▸ **Supplied information**
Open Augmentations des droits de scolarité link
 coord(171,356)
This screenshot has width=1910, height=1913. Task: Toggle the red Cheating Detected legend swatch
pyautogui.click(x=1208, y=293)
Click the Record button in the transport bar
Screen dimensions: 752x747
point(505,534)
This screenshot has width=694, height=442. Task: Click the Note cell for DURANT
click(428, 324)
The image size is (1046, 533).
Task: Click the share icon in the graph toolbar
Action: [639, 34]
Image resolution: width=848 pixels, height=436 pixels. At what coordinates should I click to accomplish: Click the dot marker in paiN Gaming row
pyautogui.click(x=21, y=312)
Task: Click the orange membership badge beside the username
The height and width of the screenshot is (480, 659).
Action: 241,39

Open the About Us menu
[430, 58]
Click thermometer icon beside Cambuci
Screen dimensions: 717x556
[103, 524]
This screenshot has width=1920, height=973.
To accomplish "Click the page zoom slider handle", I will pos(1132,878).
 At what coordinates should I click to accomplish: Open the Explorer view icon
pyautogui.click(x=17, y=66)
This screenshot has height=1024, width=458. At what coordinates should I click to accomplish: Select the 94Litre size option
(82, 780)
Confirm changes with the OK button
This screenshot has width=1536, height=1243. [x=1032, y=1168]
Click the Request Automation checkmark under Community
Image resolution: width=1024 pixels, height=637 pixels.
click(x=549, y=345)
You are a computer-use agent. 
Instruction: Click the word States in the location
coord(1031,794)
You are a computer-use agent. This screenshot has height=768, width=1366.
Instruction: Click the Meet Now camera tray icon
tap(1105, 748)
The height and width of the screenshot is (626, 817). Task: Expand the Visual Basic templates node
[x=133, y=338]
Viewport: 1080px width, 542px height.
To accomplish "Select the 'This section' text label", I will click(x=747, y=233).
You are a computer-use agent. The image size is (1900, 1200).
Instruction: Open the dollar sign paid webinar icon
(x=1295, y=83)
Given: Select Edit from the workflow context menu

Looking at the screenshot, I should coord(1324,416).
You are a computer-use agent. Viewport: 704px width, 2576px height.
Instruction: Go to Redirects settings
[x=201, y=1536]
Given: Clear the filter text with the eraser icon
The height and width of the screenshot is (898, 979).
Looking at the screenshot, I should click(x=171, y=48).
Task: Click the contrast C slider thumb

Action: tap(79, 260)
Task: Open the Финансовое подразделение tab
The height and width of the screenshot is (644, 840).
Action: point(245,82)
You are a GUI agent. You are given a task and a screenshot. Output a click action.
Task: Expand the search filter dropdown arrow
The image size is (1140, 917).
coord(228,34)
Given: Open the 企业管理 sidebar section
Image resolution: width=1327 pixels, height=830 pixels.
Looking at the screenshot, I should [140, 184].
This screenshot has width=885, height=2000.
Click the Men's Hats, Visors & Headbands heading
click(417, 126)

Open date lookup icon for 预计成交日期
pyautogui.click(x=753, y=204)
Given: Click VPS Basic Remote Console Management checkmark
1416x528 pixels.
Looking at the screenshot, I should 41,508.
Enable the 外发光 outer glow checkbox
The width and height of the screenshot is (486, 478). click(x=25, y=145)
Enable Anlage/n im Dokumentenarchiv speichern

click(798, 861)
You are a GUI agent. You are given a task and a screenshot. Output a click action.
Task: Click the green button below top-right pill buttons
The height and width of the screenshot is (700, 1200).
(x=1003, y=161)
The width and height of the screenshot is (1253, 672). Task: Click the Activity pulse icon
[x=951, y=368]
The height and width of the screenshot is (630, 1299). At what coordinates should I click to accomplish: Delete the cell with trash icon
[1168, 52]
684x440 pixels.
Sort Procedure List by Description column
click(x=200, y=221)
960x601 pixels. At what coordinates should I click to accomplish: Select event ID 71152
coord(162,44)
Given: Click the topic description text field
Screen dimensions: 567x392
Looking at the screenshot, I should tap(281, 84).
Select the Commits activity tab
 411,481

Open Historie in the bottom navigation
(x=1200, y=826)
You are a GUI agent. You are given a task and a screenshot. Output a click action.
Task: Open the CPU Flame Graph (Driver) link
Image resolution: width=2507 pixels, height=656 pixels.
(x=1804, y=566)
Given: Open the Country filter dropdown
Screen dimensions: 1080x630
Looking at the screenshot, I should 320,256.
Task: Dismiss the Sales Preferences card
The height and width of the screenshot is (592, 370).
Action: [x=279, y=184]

▸ **Task goal**
Go through the listing above and return each line that includes the word "dropdown".

▸ **Problem solution**
Task: Expand the search filter dropdown arrow
Given: Open the Country filter dropdown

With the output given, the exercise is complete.